5 natural tips from a doctor to relieve constipation
This is such a common problem and can mean anything from having your bowels opened less than three times a week, producing very hard, small or large stools, or needing to strain excessively. If you are young and don't have any other medical problems, it is unlikely that there is an underlying serious cause, but it can be a real problem to live with. Hopefully some of these tips may help you manage it:
What You'll Need
- foods rich with fibre
What You'll Do
- Get moving: exercise is proven to stimulate the movement of the bowel to help stool pass through your gut more quickly. Any type of exercise will do, it doesn't have to be anything too strenuous. But remember to leave sufficient time between a meal and exercising, as leaving less than an hour can create the opposite effect by diverting blood away from your gut at the critical time when it is trying to digest your food.
- if your constipation is also accompanied by bloating and stomach pains, it may be that you have irritable bowel syndrome (IBS). Often this is associated with diarrhoea but may people will have a constipation as their main symptom, however the two may alternate. If so, it may be worth thinking about a trial of the FODMAP diet. These are foods containing particular sugars which can make the symptoms of IBS worse. It is important to get the advice of a dietician before embarking on this though, as done incorrectly, it can lead to an excessively restricted diet causing additional problems.
- Think about the gut-mind connection: often symptoms of IBS and therefore constipation, are much worse when we are stressed. If this is the case with you, try some yoga. Not only will this help to relax you, but the twisting poses almost act as a massage for the bowel and so are great for stimulating the gut and getting it moving again.
- Drink more water: I could probably write this about any problem as it is so important to our general well being but for constipation sufferers this is even more true. You should be aiming for 2 litres a day.

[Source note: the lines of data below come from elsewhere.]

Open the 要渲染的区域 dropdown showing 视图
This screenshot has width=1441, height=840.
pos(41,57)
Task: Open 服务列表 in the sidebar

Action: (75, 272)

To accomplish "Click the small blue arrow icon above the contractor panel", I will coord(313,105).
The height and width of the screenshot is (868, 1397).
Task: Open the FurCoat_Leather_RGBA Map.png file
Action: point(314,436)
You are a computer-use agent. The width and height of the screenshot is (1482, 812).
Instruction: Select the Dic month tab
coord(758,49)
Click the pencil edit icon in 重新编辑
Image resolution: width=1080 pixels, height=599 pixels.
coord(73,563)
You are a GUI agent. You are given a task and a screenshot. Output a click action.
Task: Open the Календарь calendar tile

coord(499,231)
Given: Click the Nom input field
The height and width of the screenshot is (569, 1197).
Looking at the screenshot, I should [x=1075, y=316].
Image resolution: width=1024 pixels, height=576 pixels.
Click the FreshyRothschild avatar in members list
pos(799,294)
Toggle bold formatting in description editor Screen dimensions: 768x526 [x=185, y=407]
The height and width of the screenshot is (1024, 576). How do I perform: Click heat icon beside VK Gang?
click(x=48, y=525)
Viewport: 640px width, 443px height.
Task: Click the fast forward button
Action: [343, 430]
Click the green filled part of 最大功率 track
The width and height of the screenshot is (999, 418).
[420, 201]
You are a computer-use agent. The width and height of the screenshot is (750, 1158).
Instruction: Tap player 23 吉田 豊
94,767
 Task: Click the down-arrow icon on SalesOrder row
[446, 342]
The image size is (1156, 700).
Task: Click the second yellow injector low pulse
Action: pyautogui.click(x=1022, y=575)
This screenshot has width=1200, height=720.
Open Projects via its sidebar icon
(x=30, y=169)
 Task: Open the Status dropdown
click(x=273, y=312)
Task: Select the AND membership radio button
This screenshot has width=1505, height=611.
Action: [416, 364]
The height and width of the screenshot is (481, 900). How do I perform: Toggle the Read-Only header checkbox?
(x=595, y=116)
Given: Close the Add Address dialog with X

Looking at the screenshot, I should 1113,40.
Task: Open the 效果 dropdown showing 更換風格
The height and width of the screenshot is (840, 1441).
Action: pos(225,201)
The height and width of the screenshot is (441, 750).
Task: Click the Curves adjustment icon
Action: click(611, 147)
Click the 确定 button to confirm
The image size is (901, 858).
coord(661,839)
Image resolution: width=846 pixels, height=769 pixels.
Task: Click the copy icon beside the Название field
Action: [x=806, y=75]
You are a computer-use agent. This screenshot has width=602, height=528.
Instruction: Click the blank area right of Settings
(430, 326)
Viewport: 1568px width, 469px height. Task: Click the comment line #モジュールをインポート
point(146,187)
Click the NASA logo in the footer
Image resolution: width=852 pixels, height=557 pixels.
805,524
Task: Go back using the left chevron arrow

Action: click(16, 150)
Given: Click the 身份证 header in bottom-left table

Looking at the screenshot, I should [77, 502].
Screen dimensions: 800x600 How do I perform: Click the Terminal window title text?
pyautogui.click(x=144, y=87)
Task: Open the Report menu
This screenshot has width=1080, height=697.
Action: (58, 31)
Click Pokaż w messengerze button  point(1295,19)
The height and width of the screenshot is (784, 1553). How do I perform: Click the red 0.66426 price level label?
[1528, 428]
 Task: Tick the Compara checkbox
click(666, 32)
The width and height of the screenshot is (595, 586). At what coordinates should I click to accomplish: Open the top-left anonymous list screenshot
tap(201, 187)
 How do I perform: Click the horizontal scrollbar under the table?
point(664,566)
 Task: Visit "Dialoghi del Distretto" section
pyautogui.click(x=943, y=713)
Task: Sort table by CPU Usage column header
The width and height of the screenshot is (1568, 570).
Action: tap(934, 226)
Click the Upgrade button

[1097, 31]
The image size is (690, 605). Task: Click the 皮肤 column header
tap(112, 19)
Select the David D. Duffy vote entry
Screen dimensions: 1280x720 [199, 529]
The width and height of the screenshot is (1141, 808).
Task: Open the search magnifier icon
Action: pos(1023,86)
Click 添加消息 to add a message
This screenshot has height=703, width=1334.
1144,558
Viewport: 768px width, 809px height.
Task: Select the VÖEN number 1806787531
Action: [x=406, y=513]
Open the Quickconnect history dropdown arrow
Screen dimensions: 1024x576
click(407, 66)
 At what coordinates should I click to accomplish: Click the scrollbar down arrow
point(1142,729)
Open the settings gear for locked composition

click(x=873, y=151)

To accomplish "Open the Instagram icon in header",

- Think about your fibre intake: eating more fibre found in fruit and vegetables, increases the bulk of your stool, therefore making it easier to pass. However, be careful with this. Firstly, fibre acts to draw more water into the stool, but this will only work if you are drinking a sufficient amount of water. If you increase your fibre intake without also increasing your water intake, it could actually make your symptoms worse. Secondly, if you do think you have constipation as part of IBS, then certain fruits and vegetables are FODMAP containing foods, and so whilst you may thing that you are doing everything to improve you symptoms by eating more healthily, you may inadvertently be making the symptoms worse. Confusing I know, but if you think you have got IBS, it is best to seek advice from a FODMAP trained dietician.